→ **Actions to take**:
1) In the conversation with the Maharshi below, rewrite the paragraph that begins "M: Go on. That leads to chitta ekagrata" as a short bulleted list, keeping its main points.
2) In the conversation with the Maharshi below, which district is Bezwada Sundararama Reddi from?
3) Repeat the part of the conversation with the Maharshi below word for word, between "This is a conversation" and "and get realization?", inclusive.
(Text segment)
This part is taken from “Scenes From Ramana’s Life” by B.V.Narasimha Swami

This is a conversation between the Maharshi and Bezwada Sundararama Reddi from the Nellore district. It took place on the morning of 23-2-30.

Bezwada: What to do to get moksha? Maharshi: Learn what moksha is.

B: Should I not leave wife and family?

M: What harm do they do? First find out what you are.

B: Should not one give up wife, home, wealth, etc.?

M: Well, first learn what samsara is. Is all that samsara? Are

there not people who live in their midst and get realization?

B: What steps should I take as sadhana?

M: That depends on your qualifications and stage.

B: I am going on with vigraharadhana (worship of a form of God).

M: Go on. That leads to chitta ekagrata (one-pointedness). Get one-pointed. All will come right. People fancy moksha is somewhere and has to be searched for after kicking out samsara. Moksha is knowing yourself within yourself. Keep on to a single thought. You will progress. Your mind itself is samsara.

B: My mind is being too much tossed. What to do?
(End Text segment)
(Information provided)
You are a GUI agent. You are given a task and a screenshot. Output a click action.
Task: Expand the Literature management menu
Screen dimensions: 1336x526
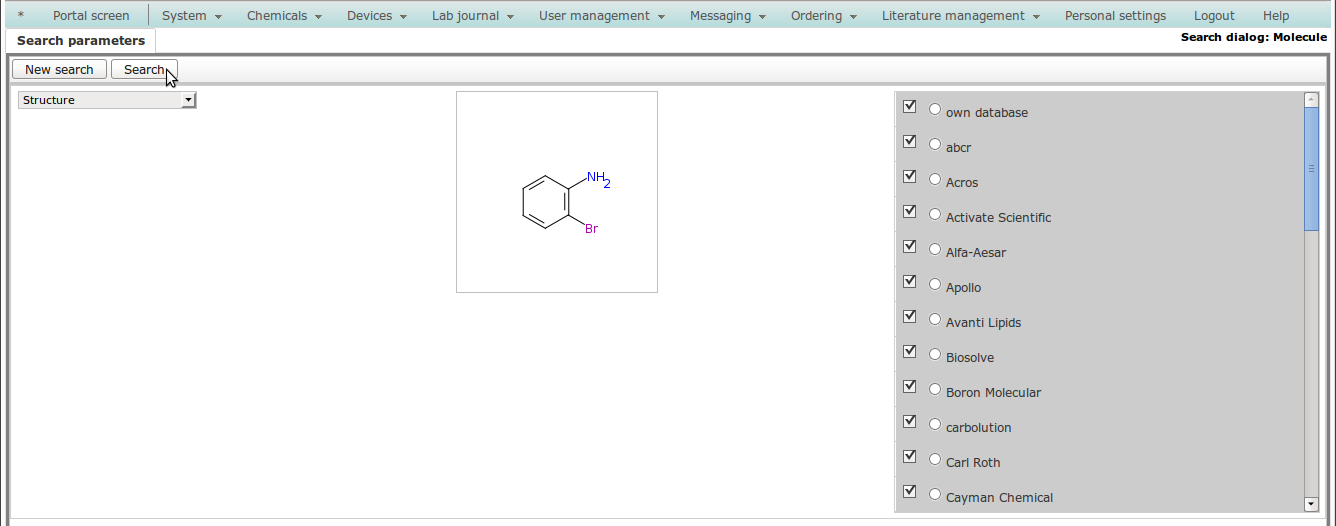tap(960, 16)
(End Information provided)
→ **Exercise results**:
1)
- Continue with the worship of a form of God, because it leads to one-pointedness (chitta ekagrata).
- Become one-pointed, and all will come right.
- People imagine moksha is somewhere else and must be searched for after kicking out samsara.
- Moksha is knowing yourself within yourself.
- Keep to a single thought, and you will progress.
- Your mind itself is samsara.

2) The Nellore district.

3)
This is a conversation between the Maharshi and Bezwada Sundararama Reddi from the Nellore district. It took place on the morning of 23-2-30.

Bezwada: What to do to get moksha? Maharshi: Learn what moksha is.

B: Should I not leave wife and family?

M: What harm do they do? First find out what you are.

B: Should not one give up wife, home, wealth, etc.?

M: Well, first learn what samsara is. Is all that samsara? Are

there not people who live in their midst and get realization?